Symantec Corp said the hacker group, which it dubbed "Hidden Lynx," was among the most technically advanced of several dozen groups believed to be running cyber espionage operations out of China. Unlike a previous report by another company, Symantec did not allege Chinese government involvement in the cyberattacks.
Symantec's 28-page report said its researchers believe the Hidden Lynx group may have been involved with the 2009 Operation Aurora attacks, the most well-known cyber espionage campaign uncovered to date against U.S. companies.
In Operation Aurora, hackers attacked Google Inc and dozens of other companies including Adobe Systems Inc. Google disclosed the attacks in January 2010, in which hackers tried to read Gmail communications of human rights activists and also attempted to access and change source code at targeted companies.
Symantec researcher Liam O'Murchu said his firm was unable to determine which individuals were behind Hidden Lynx or if it was linked to the Chinese government.
A separate study, released in February from the U.S. computer security firm Mandiant, said a secretive unit of the Chinese military was engaged in cyber espionage on American companies. Beijing vehemently denied the accusations in that document, which contained photos of the building that Mandiant alleged was the unit's headquarters.
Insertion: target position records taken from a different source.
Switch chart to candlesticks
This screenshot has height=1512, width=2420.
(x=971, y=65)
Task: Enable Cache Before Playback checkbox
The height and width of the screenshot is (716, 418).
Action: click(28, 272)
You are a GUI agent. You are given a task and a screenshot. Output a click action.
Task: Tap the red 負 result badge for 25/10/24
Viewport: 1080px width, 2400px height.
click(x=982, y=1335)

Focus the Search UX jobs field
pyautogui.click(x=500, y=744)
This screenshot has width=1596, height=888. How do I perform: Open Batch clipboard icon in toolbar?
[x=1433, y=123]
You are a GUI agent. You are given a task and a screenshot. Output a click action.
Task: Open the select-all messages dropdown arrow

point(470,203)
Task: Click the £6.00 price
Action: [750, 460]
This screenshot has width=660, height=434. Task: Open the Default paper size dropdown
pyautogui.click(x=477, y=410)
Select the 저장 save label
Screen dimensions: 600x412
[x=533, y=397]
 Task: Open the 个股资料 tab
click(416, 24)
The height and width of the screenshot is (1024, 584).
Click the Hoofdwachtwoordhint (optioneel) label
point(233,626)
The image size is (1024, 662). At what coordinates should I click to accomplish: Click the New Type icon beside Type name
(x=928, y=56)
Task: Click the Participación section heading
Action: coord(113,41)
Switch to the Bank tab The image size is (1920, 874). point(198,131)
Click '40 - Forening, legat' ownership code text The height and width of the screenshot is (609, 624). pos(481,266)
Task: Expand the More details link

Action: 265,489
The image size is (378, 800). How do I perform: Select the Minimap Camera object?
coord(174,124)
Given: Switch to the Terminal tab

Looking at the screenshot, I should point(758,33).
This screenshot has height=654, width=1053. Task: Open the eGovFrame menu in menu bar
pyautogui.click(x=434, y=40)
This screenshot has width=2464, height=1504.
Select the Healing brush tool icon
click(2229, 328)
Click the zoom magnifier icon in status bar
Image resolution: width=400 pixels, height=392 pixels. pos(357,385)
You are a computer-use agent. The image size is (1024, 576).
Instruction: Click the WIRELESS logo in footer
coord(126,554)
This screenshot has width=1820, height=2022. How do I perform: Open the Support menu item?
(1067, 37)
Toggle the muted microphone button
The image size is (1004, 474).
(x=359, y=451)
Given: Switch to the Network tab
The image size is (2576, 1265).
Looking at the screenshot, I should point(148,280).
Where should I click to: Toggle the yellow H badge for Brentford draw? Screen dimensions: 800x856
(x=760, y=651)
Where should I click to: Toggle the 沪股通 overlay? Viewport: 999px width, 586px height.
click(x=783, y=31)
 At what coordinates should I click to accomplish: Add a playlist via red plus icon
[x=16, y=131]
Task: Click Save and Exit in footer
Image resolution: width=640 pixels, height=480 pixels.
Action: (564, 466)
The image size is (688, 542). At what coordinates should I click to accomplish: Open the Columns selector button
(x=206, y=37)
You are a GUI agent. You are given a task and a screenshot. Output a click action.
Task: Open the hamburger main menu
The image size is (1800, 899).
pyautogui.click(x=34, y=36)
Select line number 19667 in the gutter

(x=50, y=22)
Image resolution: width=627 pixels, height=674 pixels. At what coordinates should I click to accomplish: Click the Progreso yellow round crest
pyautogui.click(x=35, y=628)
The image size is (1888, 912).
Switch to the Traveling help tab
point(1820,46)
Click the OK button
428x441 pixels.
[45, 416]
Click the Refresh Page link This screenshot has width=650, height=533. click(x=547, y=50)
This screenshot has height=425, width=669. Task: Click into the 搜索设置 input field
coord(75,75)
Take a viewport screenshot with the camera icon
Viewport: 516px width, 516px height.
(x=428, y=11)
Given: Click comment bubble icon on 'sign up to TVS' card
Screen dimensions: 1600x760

Symantec believes the group is based in China, O'Murchu said, because much of the infrastructure used to run the attacks is based there and because the malicious software was written using Chinese tools and with Chinese code.
The Symantec report also provides new details about who is behind several recent attacks, including a breach at cyber security firm Bit9 and follow-on attacks at three Bit9 clients.
It also connects Hidden Lynx to a major campaign dubbed Voho, which was discovered last year by the security firm RSA, which is owned by EMC Corp. Voho targeted hundreds of organizations including financial firms, technology and healthcare companies, defense contractors and government agencies.
Symantec described the Hidden Lynx group as a "professional organization" staffed by between 50 and 100 people with a variety of skills needed to breach networks and exfiltrate data. The arsenal of tools included Trojan Naid and Trojan Moudoor, which the gang use to siphon data from infected computers.
Symantec, which sells software and services to protect corporate and consumer computer systems from cyber attacks like the ones mentioned in the report, said Naid was also used by hackers in Operation Aurora.
The Hidden Lynx hackers "were either responsible for the Aurora attack or were working in conjunction with the Aurora attackers," O'Murchu said.